Under the debt-ceiling deal approved by Congress in August, the Defense Department is to reduce its budget by $460 billion over the next 10 years. However, if Congress’s Joint Select Committee on Deficit Reduction — the so-called supercommittee –— doesn’t reach an agreement on $1.2 trillion in budget cuts by Nov. 23, the sequester mechanism will trigger $1.2 trillion in automatic cuts, with $600 billion of that coming from the Pentagon’s budget.
Panetta previously referred to this as the “Doomsday Mechanism,” and said it could add an additional 1 percent to the already-high unemployment rate. On Tuesday, he added that cuts to other agencies could also adversely affect U.S. national security.

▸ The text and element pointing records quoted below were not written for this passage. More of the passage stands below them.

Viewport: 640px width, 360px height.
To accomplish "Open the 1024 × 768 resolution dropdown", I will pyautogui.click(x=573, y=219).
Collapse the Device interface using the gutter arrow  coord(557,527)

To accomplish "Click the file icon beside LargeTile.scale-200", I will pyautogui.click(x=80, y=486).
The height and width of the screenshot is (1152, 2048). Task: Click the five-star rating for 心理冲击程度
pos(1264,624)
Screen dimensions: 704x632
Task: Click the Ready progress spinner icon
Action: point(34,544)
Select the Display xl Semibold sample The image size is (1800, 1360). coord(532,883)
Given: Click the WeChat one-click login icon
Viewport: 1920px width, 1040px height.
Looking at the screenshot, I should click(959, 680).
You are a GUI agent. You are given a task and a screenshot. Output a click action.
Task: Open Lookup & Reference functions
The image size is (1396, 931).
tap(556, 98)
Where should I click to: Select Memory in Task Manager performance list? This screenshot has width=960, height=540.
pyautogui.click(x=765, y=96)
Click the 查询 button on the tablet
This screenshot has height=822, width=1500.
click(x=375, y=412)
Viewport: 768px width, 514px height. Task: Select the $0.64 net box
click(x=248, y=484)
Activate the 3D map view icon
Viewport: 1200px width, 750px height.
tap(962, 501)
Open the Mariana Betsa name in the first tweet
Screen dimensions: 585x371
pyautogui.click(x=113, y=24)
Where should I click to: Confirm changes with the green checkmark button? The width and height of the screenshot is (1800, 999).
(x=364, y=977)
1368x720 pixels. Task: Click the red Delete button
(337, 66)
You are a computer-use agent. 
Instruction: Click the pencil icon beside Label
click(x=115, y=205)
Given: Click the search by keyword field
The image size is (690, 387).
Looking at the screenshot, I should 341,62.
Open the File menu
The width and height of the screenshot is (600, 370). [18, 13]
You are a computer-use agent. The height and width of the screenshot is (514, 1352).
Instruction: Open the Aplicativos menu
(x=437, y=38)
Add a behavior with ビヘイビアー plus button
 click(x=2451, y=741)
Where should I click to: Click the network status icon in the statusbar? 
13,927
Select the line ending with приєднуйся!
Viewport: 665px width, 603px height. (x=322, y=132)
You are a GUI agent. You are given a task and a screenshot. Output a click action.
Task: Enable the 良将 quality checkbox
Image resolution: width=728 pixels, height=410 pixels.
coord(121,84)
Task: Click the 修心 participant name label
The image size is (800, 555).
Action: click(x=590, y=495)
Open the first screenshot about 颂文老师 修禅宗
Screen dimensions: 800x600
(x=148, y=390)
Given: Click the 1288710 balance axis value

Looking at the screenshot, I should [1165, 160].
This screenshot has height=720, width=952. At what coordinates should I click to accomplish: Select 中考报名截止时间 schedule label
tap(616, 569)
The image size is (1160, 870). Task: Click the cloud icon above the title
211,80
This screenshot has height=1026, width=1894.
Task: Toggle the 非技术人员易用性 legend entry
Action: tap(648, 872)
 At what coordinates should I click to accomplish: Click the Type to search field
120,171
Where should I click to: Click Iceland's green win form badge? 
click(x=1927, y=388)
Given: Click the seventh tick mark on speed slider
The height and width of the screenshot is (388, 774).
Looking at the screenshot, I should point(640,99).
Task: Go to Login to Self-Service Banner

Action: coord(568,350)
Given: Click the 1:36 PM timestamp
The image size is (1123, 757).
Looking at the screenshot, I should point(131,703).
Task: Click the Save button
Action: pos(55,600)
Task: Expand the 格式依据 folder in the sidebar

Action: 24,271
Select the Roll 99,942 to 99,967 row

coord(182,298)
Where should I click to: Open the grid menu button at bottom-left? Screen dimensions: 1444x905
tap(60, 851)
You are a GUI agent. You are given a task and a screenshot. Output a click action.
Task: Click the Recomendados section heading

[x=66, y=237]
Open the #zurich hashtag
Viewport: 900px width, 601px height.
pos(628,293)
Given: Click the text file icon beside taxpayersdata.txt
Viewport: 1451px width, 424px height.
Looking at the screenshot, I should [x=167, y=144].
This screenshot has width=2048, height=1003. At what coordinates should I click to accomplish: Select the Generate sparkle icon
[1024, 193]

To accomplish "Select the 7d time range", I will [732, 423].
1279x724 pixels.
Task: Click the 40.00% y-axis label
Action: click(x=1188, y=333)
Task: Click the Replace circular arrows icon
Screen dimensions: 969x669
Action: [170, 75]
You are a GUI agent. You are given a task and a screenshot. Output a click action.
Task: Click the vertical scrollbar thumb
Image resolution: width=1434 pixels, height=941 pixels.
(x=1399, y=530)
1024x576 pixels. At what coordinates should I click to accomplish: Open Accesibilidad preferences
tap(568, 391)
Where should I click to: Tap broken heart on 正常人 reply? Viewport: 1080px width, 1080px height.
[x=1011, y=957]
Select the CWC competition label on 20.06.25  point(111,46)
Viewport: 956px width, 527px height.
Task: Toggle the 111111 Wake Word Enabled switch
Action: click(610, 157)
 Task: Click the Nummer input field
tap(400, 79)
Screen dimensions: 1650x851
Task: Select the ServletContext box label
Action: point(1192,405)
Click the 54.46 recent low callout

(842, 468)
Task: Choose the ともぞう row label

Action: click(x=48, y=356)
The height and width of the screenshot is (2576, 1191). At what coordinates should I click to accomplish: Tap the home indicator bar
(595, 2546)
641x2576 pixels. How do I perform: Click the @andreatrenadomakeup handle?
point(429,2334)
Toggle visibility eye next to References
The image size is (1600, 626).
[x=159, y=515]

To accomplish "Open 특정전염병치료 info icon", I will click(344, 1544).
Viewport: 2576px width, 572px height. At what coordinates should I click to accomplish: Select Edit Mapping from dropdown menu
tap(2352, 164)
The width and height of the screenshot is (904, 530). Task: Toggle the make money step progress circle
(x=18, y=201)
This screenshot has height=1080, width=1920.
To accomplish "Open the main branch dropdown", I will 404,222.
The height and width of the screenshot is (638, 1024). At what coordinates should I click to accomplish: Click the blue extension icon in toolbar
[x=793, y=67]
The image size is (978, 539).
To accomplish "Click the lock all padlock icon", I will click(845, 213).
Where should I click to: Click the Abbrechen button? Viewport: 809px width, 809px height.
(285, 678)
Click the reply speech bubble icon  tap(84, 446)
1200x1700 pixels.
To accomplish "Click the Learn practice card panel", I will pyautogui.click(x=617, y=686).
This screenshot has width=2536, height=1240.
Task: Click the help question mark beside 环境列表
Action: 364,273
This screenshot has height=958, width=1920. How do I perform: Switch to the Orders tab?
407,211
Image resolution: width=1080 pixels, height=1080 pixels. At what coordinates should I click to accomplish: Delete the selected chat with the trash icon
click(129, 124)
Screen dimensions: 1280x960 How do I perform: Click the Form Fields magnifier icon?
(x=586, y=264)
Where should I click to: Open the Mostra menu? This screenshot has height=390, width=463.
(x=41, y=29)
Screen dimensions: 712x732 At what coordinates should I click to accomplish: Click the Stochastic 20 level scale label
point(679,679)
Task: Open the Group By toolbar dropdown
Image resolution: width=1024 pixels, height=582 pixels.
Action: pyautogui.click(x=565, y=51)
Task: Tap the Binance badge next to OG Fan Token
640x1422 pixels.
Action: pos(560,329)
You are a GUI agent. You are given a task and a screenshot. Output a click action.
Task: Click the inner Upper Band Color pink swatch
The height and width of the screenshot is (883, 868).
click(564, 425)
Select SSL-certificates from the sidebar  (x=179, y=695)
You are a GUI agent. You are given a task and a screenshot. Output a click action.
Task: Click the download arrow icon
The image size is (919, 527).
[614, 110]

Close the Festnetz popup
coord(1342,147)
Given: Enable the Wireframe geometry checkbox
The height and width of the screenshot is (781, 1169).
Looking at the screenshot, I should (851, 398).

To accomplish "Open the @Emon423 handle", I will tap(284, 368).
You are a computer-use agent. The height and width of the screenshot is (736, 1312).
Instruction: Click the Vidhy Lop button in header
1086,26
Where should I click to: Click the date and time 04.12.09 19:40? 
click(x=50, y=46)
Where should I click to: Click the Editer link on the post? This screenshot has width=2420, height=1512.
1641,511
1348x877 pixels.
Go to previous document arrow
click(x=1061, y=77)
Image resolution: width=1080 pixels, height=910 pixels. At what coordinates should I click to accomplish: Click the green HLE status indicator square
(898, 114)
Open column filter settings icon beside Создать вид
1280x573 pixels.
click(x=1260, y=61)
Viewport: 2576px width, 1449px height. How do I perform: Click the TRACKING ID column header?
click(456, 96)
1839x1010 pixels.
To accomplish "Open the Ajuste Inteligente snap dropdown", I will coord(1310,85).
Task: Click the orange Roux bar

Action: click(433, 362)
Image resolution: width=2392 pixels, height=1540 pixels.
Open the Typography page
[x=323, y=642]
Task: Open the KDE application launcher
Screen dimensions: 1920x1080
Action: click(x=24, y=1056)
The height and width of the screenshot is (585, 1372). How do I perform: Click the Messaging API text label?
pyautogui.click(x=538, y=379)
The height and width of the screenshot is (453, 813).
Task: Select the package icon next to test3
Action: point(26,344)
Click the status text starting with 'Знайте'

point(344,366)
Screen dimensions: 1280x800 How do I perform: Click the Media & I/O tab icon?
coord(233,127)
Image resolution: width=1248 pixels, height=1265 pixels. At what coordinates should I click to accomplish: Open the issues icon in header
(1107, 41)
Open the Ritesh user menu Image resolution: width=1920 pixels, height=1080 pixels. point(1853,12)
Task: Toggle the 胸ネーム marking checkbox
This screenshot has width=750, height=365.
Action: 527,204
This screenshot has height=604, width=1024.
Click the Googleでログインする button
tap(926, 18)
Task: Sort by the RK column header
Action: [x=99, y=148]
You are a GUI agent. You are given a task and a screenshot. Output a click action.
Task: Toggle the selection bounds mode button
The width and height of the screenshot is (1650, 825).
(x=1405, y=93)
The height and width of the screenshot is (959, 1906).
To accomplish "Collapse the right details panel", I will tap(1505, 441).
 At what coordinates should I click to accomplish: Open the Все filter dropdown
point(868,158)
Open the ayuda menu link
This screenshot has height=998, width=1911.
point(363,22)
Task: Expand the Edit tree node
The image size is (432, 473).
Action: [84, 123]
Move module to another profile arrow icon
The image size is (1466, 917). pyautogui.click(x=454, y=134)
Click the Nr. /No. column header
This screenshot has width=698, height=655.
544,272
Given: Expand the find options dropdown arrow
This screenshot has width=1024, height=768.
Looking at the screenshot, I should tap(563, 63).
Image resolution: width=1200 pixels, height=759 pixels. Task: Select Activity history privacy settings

“This would be wrong for both defense and domestic discretionary spending. Why? Because both areas are important to our national security interests,” he said.
“Quality of life is important to national security. Investing in education is important to our national security … cuts at the Department of State will impact our ability to promote our interests around the world. National security is a word we oftentimes use when it comes to the military, but it’s also dependent on strong diplomacy, our ability to help other countries, and our ability to do what we can to inspire development. A strong way to undermine al Qaeda is to reach out to the Muslim world and give them a chance to find a better quality of life.”
Without getting into specifics, Panetta outlined how he planned to reach the initial $460 billion in budget reductions.
He said the Defense Department will “ruthlessly pursue” efficiencies to streamline and eliminate waste, duplication and overhead; will address the “unsustainable course” of personnel costs, which could include restructuring service member healthcare and benefit plans; will re-size ground forces into a smaller, more highly-capable force, which he said is preferable to a “larger, hollow force;” and will analyze every government contract, facility and procurement agreement for potential savings.
“My defining challenge as Secretary will be to build a military of the 21st century, a military we need to confront a wide range of threats, and at the same time responsibly reduce deficits to protect the economy,” Panetta said. “I do not believe we have to choose between national and fiscal security.”
Panetta said a leaner military that is the product of thoughtful budget cuts could be agile, more easily deployed, and equally able to engage in major combat operations anywhere in the world, but he cautioned that the Defense Department’s concerns stretch beyond the wars in Iraq and Afghanistan.
He cited the need for continued pressure on al Qaeda affiliates in regions such as Yemen, Somalia and North Africa; the “volatile and fragile” situation in Pakistan; the dangers of nuclear proliferation in North Korea and Iran; the growing threat of cyber attacks; and the rapid rise of China’s military and economy.
“We need to preserve the intellectual and battlefield capital of the military, and those innovative leaders who pushed the force to adapt to changing circumstances and enemies,” Panetta said. “Maintaining that quality and experience of force, that’s an invaluable asset. In the face of budget constraints and declining operational demands this will be a challenge, but it’s essential.”